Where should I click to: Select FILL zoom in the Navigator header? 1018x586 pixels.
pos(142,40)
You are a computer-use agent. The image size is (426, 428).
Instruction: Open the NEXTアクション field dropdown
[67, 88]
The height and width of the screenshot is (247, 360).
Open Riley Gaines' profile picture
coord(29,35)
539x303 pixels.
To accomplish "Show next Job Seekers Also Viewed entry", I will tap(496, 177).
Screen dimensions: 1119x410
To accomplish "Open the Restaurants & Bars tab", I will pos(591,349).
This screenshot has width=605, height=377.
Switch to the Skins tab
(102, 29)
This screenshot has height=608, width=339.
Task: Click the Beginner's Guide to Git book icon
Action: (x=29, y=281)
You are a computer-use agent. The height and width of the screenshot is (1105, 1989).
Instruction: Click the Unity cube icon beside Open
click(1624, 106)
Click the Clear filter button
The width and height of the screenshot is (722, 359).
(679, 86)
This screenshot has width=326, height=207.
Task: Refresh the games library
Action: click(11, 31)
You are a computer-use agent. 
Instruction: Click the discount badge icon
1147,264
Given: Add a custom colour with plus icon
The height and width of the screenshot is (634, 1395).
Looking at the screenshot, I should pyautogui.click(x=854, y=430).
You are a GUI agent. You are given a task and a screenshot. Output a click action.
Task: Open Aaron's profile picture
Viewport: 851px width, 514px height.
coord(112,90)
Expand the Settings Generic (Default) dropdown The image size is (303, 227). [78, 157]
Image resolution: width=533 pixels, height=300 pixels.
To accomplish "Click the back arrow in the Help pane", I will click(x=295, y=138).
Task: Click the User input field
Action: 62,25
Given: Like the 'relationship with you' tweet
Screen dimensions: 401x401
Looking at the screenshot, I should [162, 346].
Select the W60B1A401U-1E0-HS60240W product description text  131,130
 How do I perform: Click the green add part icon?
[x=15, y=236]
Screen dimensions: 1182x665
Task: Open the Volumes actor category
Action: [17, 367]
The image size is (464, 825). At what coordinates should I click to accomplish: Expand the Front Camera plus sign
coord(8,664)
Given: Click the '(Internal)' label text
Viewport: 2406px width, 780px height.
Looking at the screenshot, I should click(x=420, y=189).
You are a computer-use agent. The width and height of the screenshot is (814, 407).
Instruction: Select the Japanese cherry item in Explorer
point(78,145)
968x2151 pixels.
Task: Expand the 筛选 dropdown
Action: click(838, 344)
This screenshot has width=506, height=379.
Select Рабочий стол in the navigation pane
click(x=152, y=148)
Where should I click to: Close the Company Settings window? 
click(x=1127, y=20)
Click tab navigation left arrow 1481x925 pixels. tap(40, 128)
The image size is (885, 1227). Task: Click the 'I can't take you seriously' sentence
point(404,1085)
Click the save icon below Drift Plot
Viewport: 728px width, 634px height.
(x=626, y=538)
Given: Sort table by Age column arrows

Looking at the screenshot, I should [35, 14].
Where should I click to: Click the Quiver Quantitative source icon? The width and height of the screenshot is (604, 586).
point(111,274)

————

Task description -
Render the part of the records that opens with the line containing "Given: Add a custom colour with plus icon" and closes with the line containing "coord(8,664)" as a Markdown table with the columns No. and Text, numbering each row and leaving out any blank lines.

Correct result -
| No. | Text |
|---|---|
| 1 | Given: Add a custom colour with plus icon |
| 2 | The height and width of the screenshot is (634, 1395). |
| 3 | Looking at the screenshot, I should pyautogui.click(x=854, y=430). |
| 4 | You are a GUI agent. You are given a task and a screenshot. Output a click action. |
| 5 | Task: Open Aaron's profile picture |
| 6 | Viewport: 851px width, 514px height. |
| 7 | coord(112,90) |
| 8 | Expand the Settings Generic (Default) dropdown The image size is (303, 227). [78, 157] |
| 9 | Image resolution: width=533 pixels, height=300 pixels. |
| 10 | To accomplish "Click the back arrow in the Help pane", I will click(x=295, y=138). |
| 11 | Task: Click the User input field |
| 12 | Action: 62,25 |
| 13 | Given: Like the 'relationship with you' tweet |
| 14 | Screen dimensions: 401x401 |
| 15 | Looking at the screenshot, I should [162, 346]. |
| 16 | Select the W60B1A401U-1E0-HS60240W product description text  131,130 |
| 17 |  How do I perform: Click the green add part icon? |
| 18 | [x=15, y=236] |
| 19 | Screen dimensions: 1182x665 |
| 20 | Task: Open the Volumes actor category |
| 21 | Action: [17, 367] |
| 22 | The image size is (464, 825). At what coordinates should I click to accomplish: Expand the Front Camera plus sign |
| 23 | coord(8,664) |